═════ EXCERPT ═════

At a time when many teachers are made wary by reports of predators and bullies online, social media in the classroom is not the most popular proposition. Teachers like Delmatoff, however, are embracing it rather than banning it. They argue that the educational benefits of social media far outweigh the risks, and they worry that schools are missing out on an opportunity to incorporate learning tools the students already know how to use.
What started as a Facebook-like forum where Delmatoff posted assignments has grown into a social media component for almost every subject. Here are the reasons why she and other proponents of educational social media think more schools should do the same.
1. Social Media is Not Going Away
In the early 1990s, the Internet was the topic of a similar debate in schools. Karl Meinhardt was working as a school computer services manager at the time.
“There was this thing called the Internet starting to show up that was getting a lot of hype, and the school administration was adamantly against allowing access,” he says. “The big fear was pornography and predators, some of the same stuff that’s there today. And yet…can you imagine a school not connected to the Internet now? “
Meinhardt helped develop the Portland social media pilot program after Delmatoff saw his weekly technology segment on the local news and called to ask for his advice. In his opinion, social media, like the Internet, will be a part of our world for a long time. It’s better to teach it than to fight it.
Almost three-fourths of 7th through 12th graders have at least one social media profile, according to a recent survey by the Kaiser Family Foundation. The survey group used social sites more than they played games or watched videos online.
When schools have tried to ban social media, now an integral part of a young person’s life, they’ve had negative results. Schools in Britain that tried to “lock down” their Internet access, for instance, found that “as well as taking up time and detracting from learning, it did not encourage the pupils to take responsibility for their actions.”
“Don’t fight a losing battle,” says Delmatoff. “We’re going to get there anyway, so it’s better to be on the cutting edge, and be moving with the kids, rather than moving against them…Should they be texting their friends during a lecture? Of course not. They shouldn’t be playing cards in a lecture, they shouldn’t be taking a nap during a lecture. But should they learn how to use media for good? Absolutely.”
2. When Kids Are Engaged, They Learn Better

Matt Hardy, a 3rd and 4th grade teacher in Minnesota, describes the “giddy” response he gets from students when he introduces blogs. He started using blogs in his classroom in 2007 as a way to motivate students to write.
“Students aren’t just writing on a piece of paper that gets handed to the teacher and maybe a smiley face or some comments get put on it,” he says. “Blogging was a way to get students into that mode where, ‘Hey, I’m writing this not just for an assignment, not just for a teacher, but my friend will see it and maybe even other people [will] stumble across it.’ So there’s power in that.”
Delmatoff says that at first her students were worried they would get in trouble for playing because they actually enjoyed doing activities like writing a blog.
“But writing a blog, that’s not playing, that’s hard work,” she says. “Karl and I started thinking we were really on to something if kids were thinking that their hard academic work was too much fun.”
Her students started getting into school early to use the computer for the social media program, and the overall quality of their work increased. Although Delmatoff is adamant that there’s no way to pin her class’s increased academic success specifically to the pilot program, it’s hard to say that it didn’t play a part in the more than 50% grade increase.

═════ AVAILABLE DATA ═════

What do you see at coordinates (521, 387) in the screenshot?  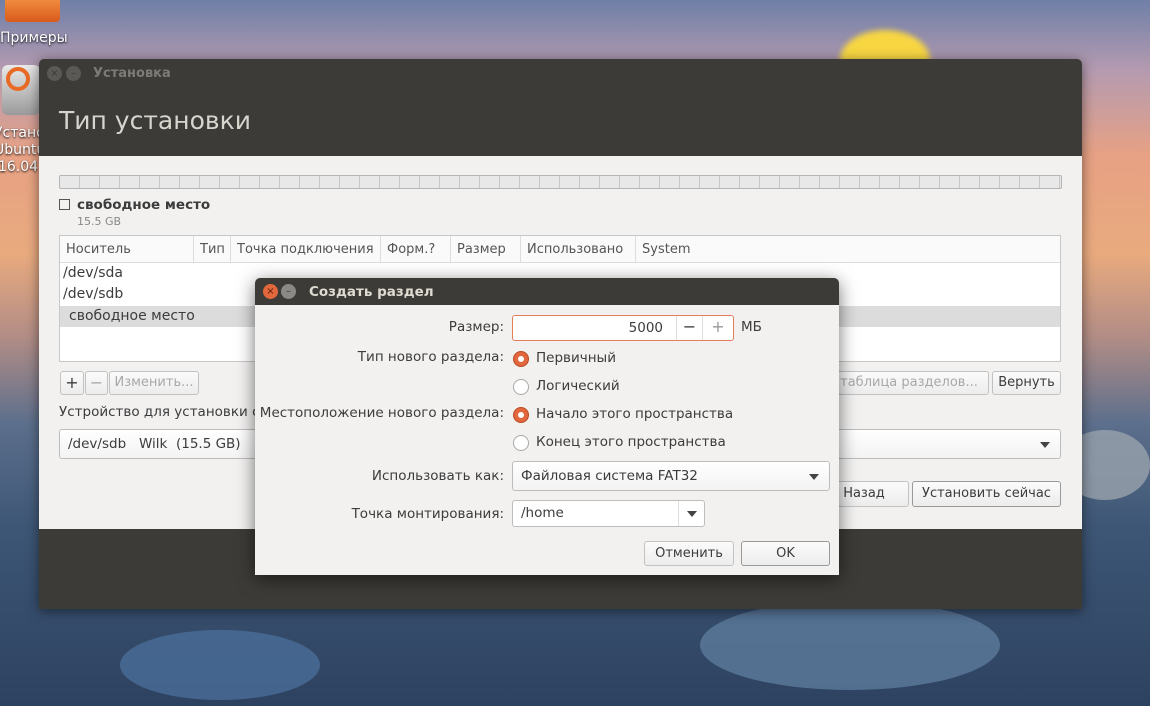 I see `radio-logical` at bounding box center [521, 387].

═════

### TASK PROMPT
Rewrite the stretch from "What started as" through "at the time." in the excerpt on social media in the classroom, changing "schools" to "classrooms". The listing is not needed for anything here.

### RESPONSE FOR THIS EXERCISE
What started as a Facebook-like forum where Delmatoff posted assignments has grown into a social media component for almost every subject. Here are the reasons why she and other proponents of educational social media think more classrooms should do the same.
1. Social Media is Not Going Away
In the early 1990s, the Internet was the topic of a similar debate in classrooms. Karl Meinhardt was working as a school computer services manager at the time.